Erebus · 18/02/2013 19:57

school catchment map

As posted by someone else to show how unfair it all is... Whaaa? Gerrymander??!

The bit between Otterbourne Golf Course and Sandpit Copse is fields.. well-educated cows, anyone? Boffin Barley? AND that section is in the catchment of Kings in Winchester which comes more or less second to Thornden throughout Hants in terms of academic performance! You can get into Kings from miles out of catchment yet its academic results are stellar!

If you're going to throw that in, you need to check your facts better. You haven't made your case well.

Erebus · 18/02/2013 20:02

And seeker, yes. I am in agreement with you. Everything we've heard so far does tend to point to the idea that this candidate considers the schools in Eastleigh, including as they do, a school that gets 92% of its pupils A-C in GCSEs inc Maths and Eng, (and 58% Eng Bacc if you like that measure) not good enough for a DC who I'd guess wouldn't understand the branches of surgery if he fell over them.

DadOnIce · 18/02/2013 20:02

Most catchments in small towns will be an odd shape. In cities they're vaguely wedge-shaped, spreading out from the centre. Given the social make-up of big cities - there will always be poor white working-class areas, always particular areas which have higher than average % of certain ethnic minorities, always more affluent white middle-class suburbs, etc. - it's hard to see how you could have catchment areas which don't reflect this.

I'll say it again - none of the imperfections in the system in practice mean that state education, with school catchment areas, is in any way a bad idea in theory. To argue that it's a bad idea, you need to show how it is supposed to work ideally and then pick holes in that, not talk about the imperfections in practice.
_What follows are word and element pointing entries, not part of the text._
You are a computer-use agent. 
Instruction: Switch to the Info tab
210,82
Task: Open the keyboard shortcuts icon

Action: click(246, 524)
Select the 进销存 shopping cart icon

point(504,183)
I'm still chuckling at O'Farrell junior's comment "I didn't know there were so many blonde people in London."

Erebus · 18/02/2013 20:10

Indeed, dad- catchments aren't necessarily created to piss parents off- they come about to reflect different changes in areas. Naice areas where every house has a 3/4 acre garden suddenly get much smaller catchments as everyone in that area sells half their garden to profit from the building of another house, supplying more DC to the local school. Schools are static things, multi-million pound 'set' investments that cannot relocate to reflect every small but incremental change in the local demographic.

My own estate is neatly riven across its centre. Originally, one could get into the 'local' comp from 20 miles away but its reputation grew, the catchment shrank (via stuff like the garden grab and the need for the County Council to inexplicably make housing for waaay more than its fair share of wannabes) so the estate got carved in half, but that was actually before one school became more desirable than the other. Now one is way better than the other. But that's not the council's, or my, fault.

Erebus · 18/02/2013 20:33

Q, maisie: "They have never set foot in a private school and there are the very very few who dont believe in them."

What I found most amazing about recent poll the Sunday Telegraph held up as an example as to why private schools are so bloody amazing is that 57% of parents, given the choice, would send their DC private"

Only 57%? What about the other let's assume 36% (excluding the 7% already going private)? Do they count as 'not believing' in them?